Investigators believe he was walking in the area when he was shot by an unidentified suspect. The victim flagged down a good Samaritan, who transported him to the hospital. The teen was last listed in critical condition.

Approximately five minutes later and on the other side of the city officers responded to the 500 block of North East Avenue.

There officers found a 25-year-old man with two gunshot wounds to the chest. The man later died at the hospital.

A short time later police were notified of a walk-in shooting victim at an area hospital. A 52-year-old man had gunshot wounds to his shoulder, neck and hand and was last listed in serious condition.

Finally, at 11:13 p.m. Friday officers were called to the 3000 block of Raynor Avenue for a report of a shooting. When officers arrived they found an 18-year-old woman with a gunshot wound to the head. The teen was pronounced dead at the scene.
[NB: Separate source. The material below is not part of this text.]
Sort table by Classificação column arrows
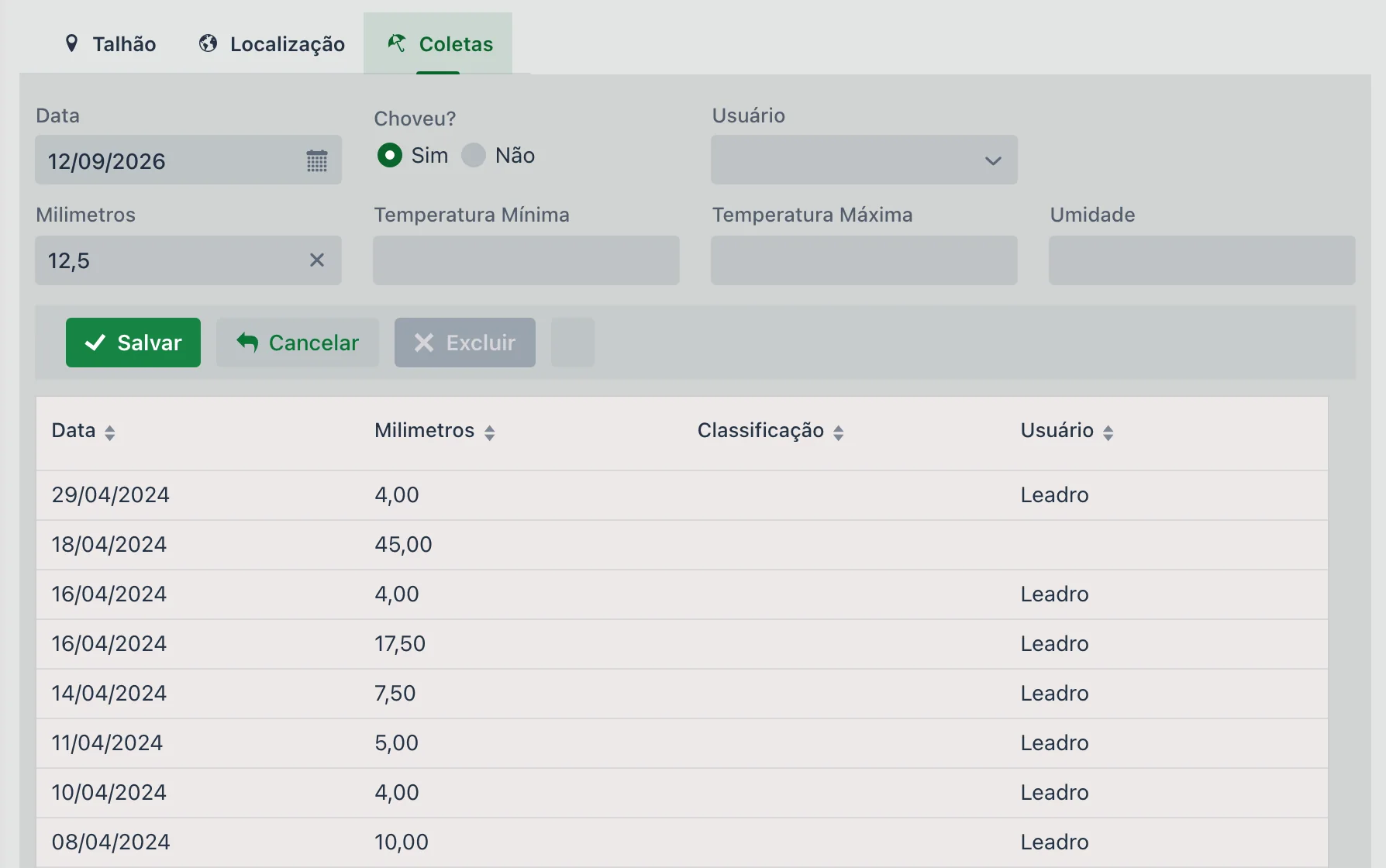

Officers also located a second victim in the shooting. No word on an age or gender.

On Saturday the violence continued with a double homicide.
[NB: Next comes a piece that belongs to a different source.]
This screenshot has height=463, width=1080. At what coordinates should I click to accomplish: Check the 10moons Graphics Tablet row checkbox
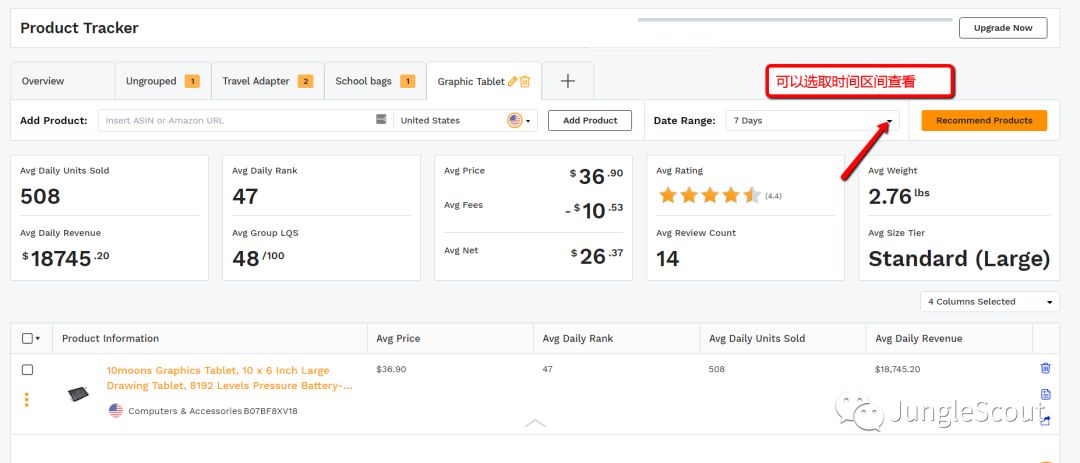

Officers were called to the 3900 block of West Mulberry Street in southwest Baltimore around 11:27 p.m..

There officers found a 65-year-old woman and 22-year-old man with gunshot wounds.

Both victims were transported to an area hospital where they were pronounced dead.

Approximately 10 minutes later police were called to the 3500 block of Noble Street for a reported shooting.

Officers found a 37-year-old man with a gunshot wound to his arm.

Investigators believe an unidentified suspect attempted to rob the victim and shot him when he attempted to flee the area.

On Sunday, another homicide occurred in the city.

Officers were called to the 500 block of Normandy Avenue in southwest Baltimore around 1:45 p.m..

There officers found a 25-year-old man with gunshot wounds to his head and upper body.

The victim was transported to an area hospital, where he was pronounced dead a short time later.

Bridgeford told Fox 45 she views this violence as a sign for the city to push harder.

The co-founder of Ceasefire is in the midst of planning Baltimore’s fourth Ceasefire campaign.

“It means we need to be in these streets deeper, in the roots of this city digging up pain and helping people heal,” said Bridgeford. “That's all that means to me. It doesn't mean it must not be working. We must be willing to go to a deeper level. We are the only people who can save us and we will do it.”

No word on any arrests.

Baltimore Police did not comment on the shootings Sunday, but a spokesperson said the department will address the violence Monday.